After a short blog break I can't resist cheating for my next Great Hymn One-Liner.
It is not a hymn! So it really is a cheat.
And it's not great! So it's a total cheat.
But it is worth a blog for more than one reason. So what is it? It's a line from the Anthem sung at the fundamental moment in the Coronation of the Monarch in Westminster Abbey. The words are
Zadok the Priest and Nathan the Prophet anointed Solomon King . . .
It references Solomon's coronation, recorded in 1 Kings Chapter 1. It references it, but it takes plenty of liberties because it ignores Benaiah and a whole bunch of others - the Cherethites and the Pelethites.
Its use in English coronations goes back into antiquity, but the setting now used for hundreds of years is the setting by Handel. What makes this a great one liner in my opinion (though not just mine) is that Handel has taken just about the most boring line imaginable and somehow elevated it to the position of highest drama.

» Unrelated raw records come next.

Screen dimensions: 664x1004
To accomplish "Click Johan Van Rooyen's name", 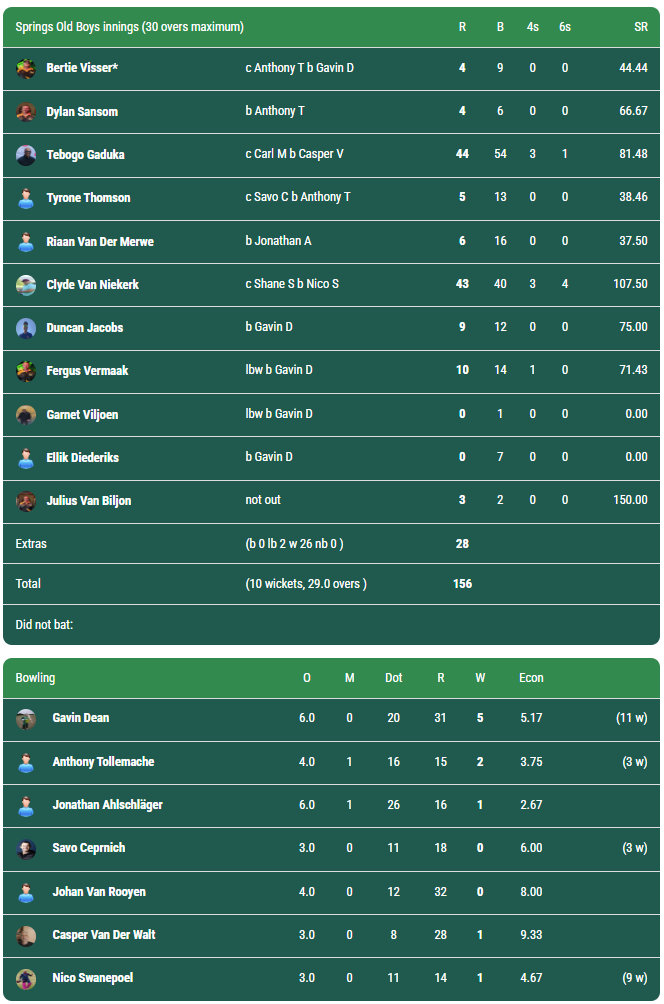I will [99, 892].
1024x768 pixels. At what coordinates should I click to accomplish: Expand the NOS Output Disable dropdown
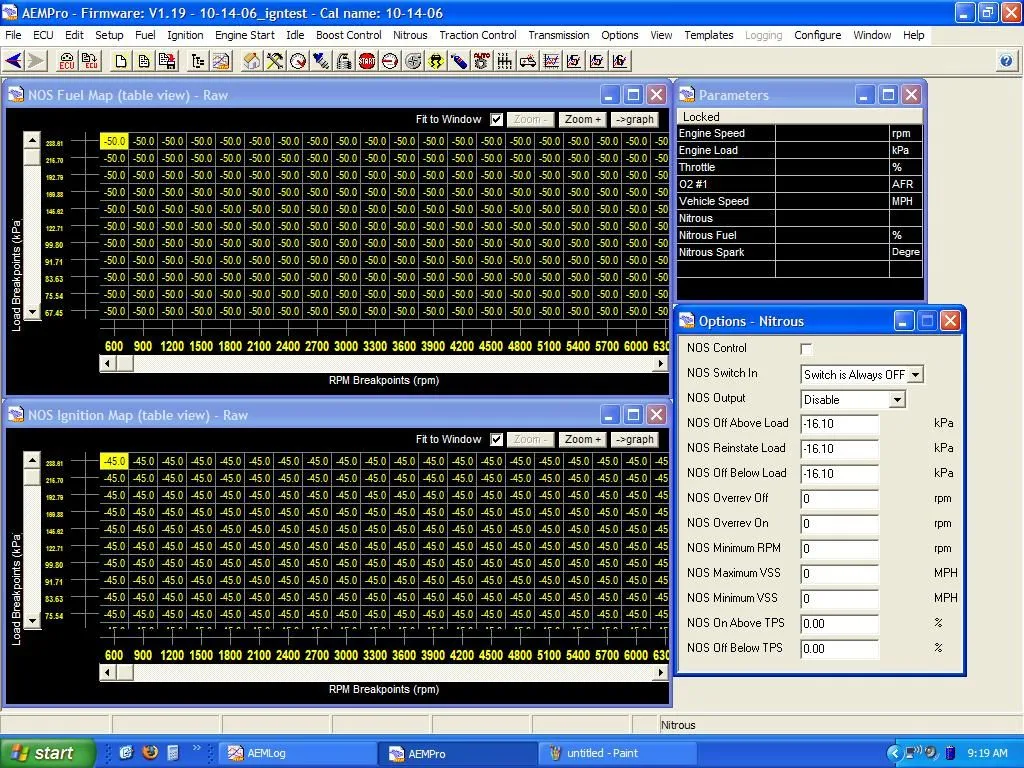[897, 399]
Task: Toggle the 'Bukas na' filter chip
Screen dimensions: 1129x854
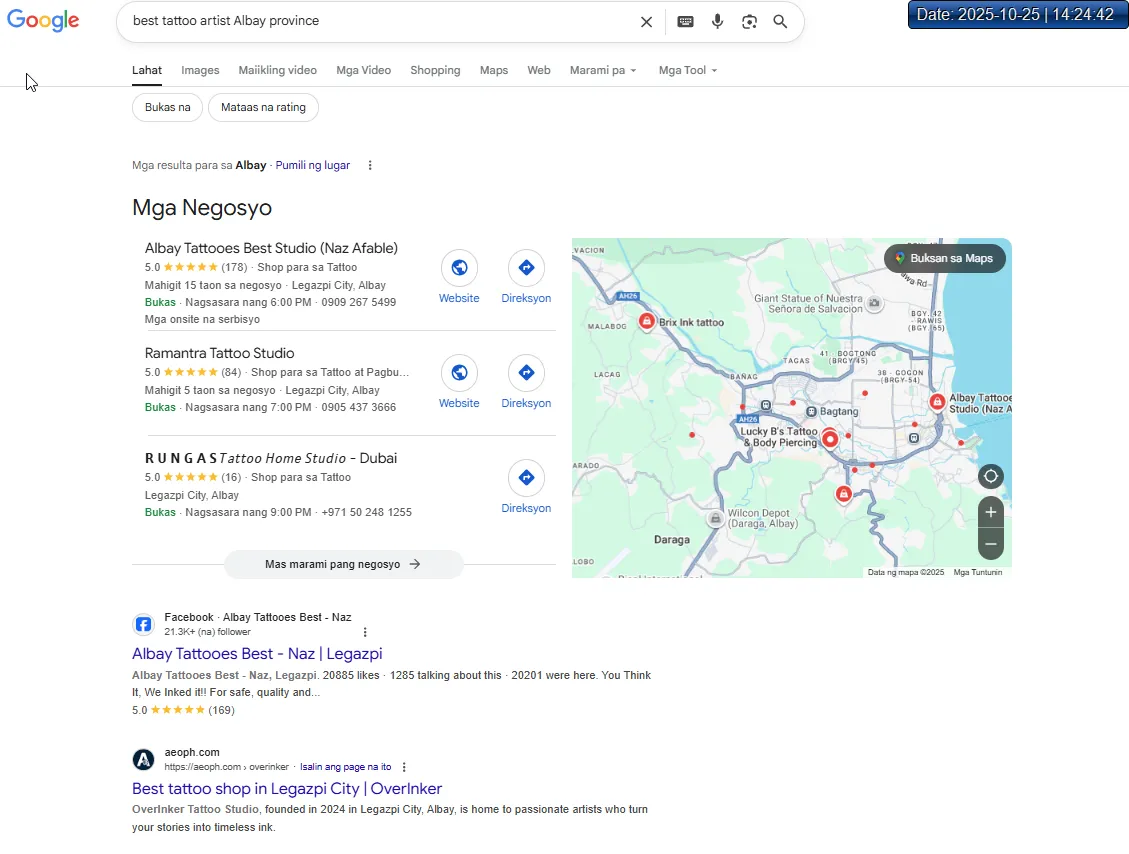Action: [x=167, y=108]
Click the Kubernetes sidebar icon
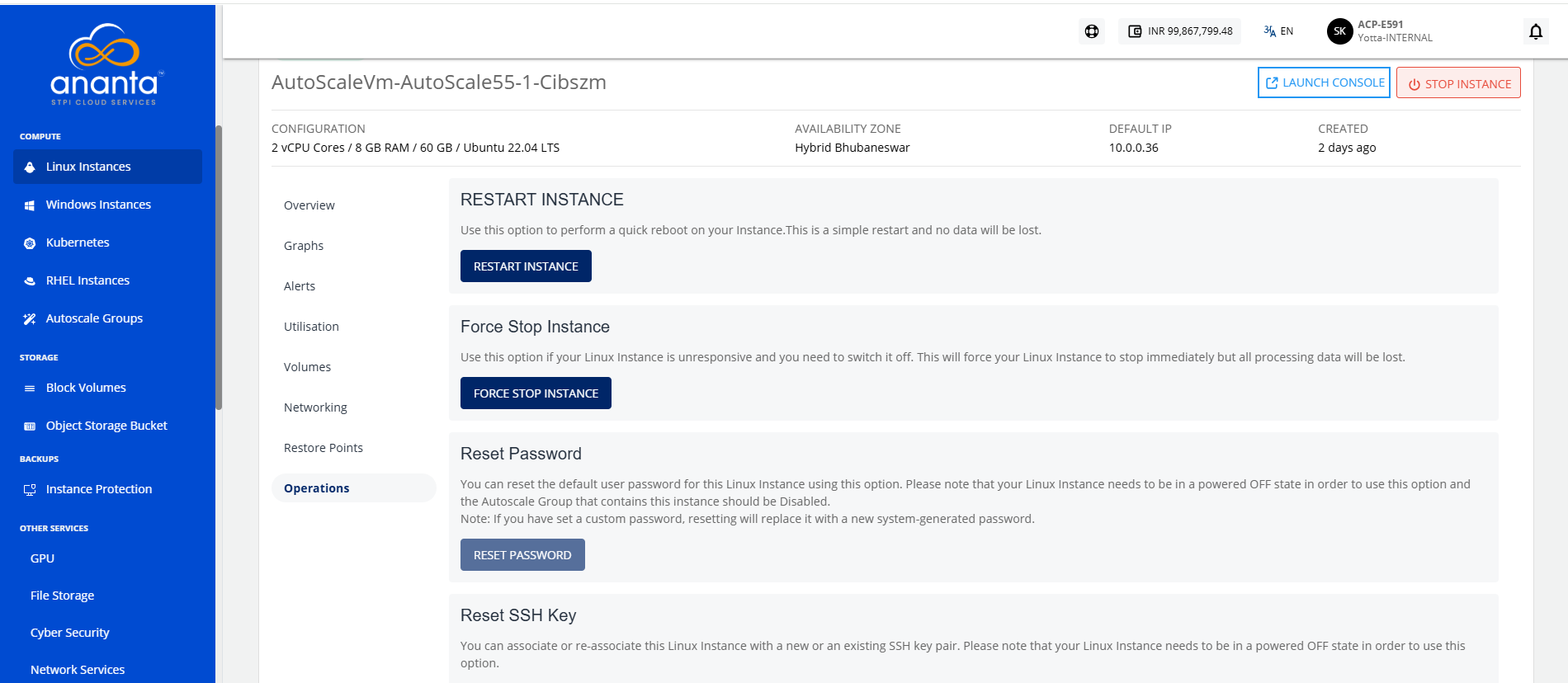The image size is (1568, 683). (30, 243)
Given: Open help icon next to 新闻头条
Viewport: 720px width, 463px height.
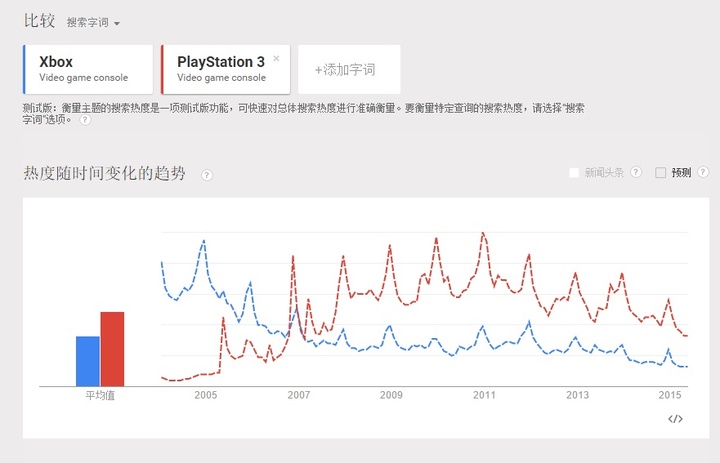Looking at the screenshot, I should 636,172.
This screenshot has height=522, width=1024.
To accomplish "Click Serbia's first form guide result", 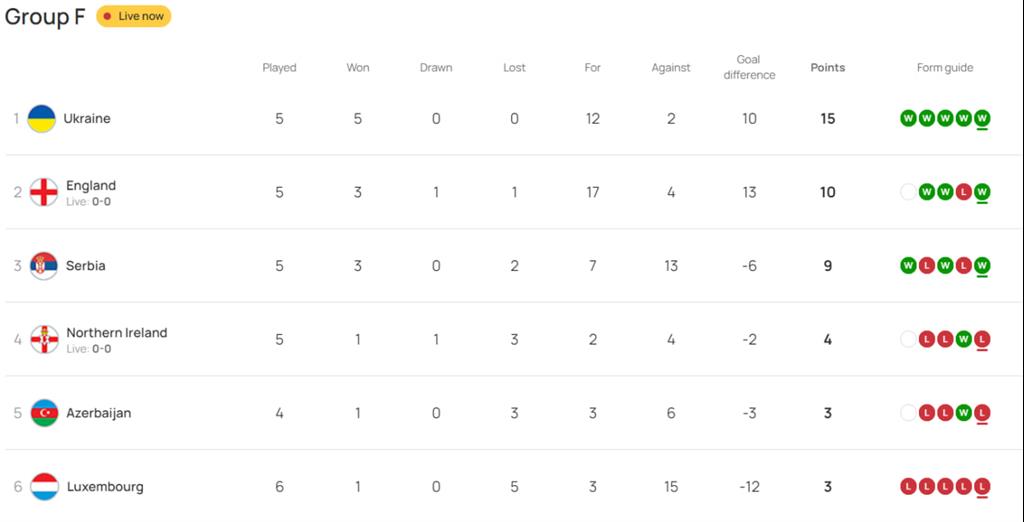I will [908, 266].
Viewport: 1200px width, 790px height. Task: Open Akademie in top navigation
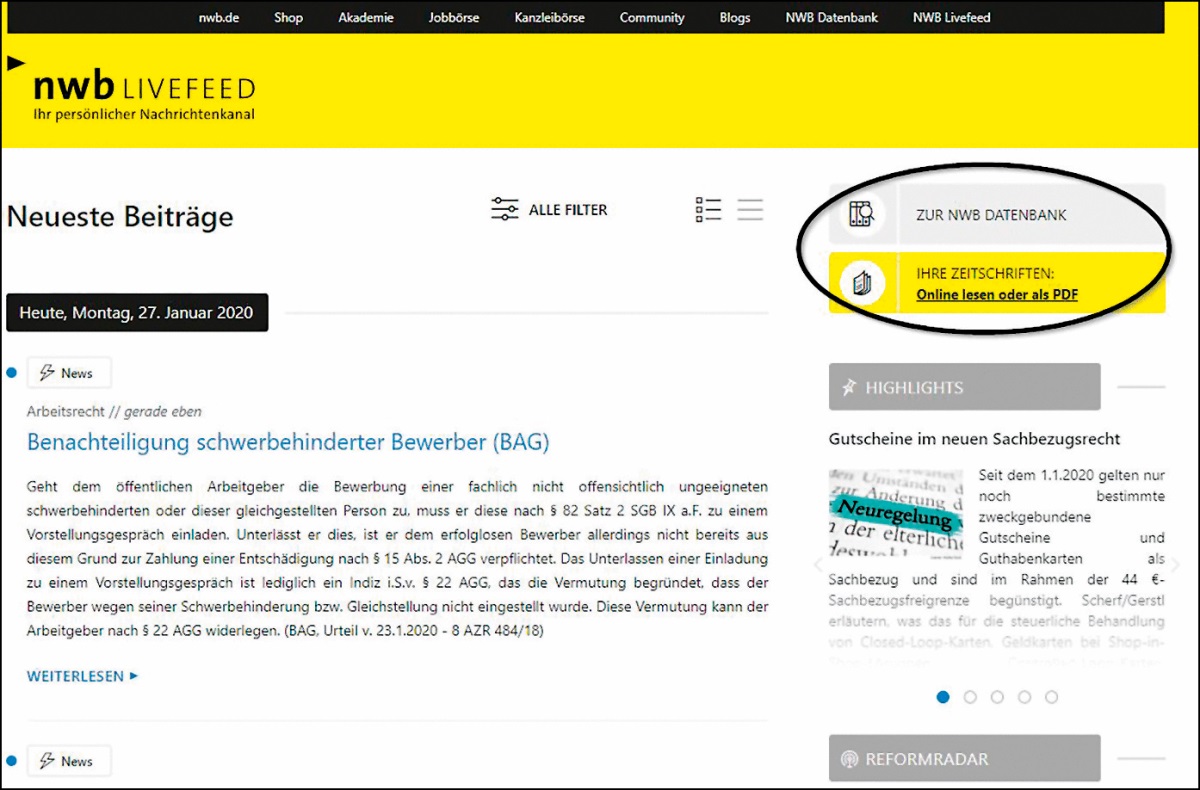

By a clever and long introduction that seems repetitious but changes in all kinds of subtle ways the composer prepares us for a dramatic line. A pause and the choirs come in at full volume. What they are singing is lost in the fact that they are singing and the setting they are singing in.
It is the triumph of music over meaning and is therefore perhaps as great a lesson in musical worship as any of the great one liners we have looked at.